» **Task objective**:
Copy the rows below word for word, starting with the line that contains "Locate an element" and ending with the last row.

* * * * * * * * *

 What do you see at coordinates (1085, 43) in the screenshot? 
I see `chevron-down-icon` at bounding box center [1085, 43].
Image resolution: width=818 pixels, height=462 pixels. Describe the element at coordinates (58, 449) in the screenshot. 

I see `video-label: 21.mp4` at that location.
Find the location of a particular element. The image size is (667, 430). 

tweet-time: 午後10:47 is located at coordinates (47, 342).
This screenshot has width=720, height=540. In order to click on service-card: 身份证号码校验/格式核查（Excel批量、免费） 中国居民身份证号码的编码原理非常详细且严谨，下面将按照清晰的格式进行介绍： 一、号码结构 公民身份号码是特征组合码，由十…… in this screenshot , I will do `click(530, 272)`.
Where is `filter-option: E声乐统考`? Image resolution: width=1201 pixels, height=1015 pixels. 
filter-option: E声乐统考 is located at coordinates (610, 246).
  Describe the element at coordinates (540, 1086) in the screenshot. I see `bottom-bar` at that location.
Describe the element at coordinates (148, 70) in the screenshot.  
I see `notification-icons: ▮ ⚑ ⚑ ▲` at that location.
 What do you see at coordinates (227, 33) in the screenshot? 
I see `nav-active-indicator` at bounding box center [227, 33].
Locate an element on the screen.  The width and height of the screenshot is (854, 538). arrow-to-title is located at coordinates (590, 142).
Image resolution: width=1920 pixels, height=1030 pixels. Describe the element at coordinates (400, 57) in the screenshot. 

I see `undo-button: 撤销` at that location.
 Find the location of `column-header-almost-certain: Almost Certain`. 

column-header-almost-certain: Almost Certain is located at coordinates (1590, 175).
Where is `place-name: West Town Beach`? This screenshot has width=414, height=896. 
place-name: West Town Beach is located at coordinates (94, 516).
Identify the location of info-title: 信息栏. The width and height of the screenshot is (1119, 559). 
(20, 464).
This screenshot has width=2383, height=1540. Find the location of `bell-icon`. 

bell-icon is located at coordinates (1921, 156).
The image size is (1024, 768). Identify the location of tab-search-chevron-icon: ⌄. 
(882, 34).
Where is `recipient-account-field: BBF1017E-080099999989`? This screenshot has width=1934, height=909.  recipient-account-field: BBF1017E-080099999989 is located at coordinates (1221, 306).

* * * * * * * * *

» **Result of the task**:
Locate an element on the screen.  The width and height of the screenshot is (854, 538). arrow-to-title is located at coordinates (590, 142).
Image resolution: width=1920 pixels, height=1030 pixels. Describe the element at coordinates (400, 57) in the screenshot. 

I see `undo-button: 撤销` at that location.
 Find the location of `column-header-almost-certain: Almost Certain`. 

column-header-almost-certain: Almost Certain is located at coordinates (1590, 175).
Where is `place-name: West Town Beach`? This screenshot has width=414, height=896. 
place-name: West Town Beach is located at coordinates (94, 516).
Identify the location of info-title: 信息栏. The width and height of the screenshot is (1119, 559). 
(20, 464).
This screenshot has width=2383, height=1540. Find the location of `bell-icon`. 

bell-icon is located at coordinates (1921, 156).
The image size is (1024, 768). Identify the location of tab-search-chevron-icon: ⌄. 
(882, 34).
Where is `recipient-account-field: BBF1017E-080099999989`? This screenshot has width=1934, height=909.  recipient-account-field: BBF1017E-080099999989 is located at coordinates (1221, 306).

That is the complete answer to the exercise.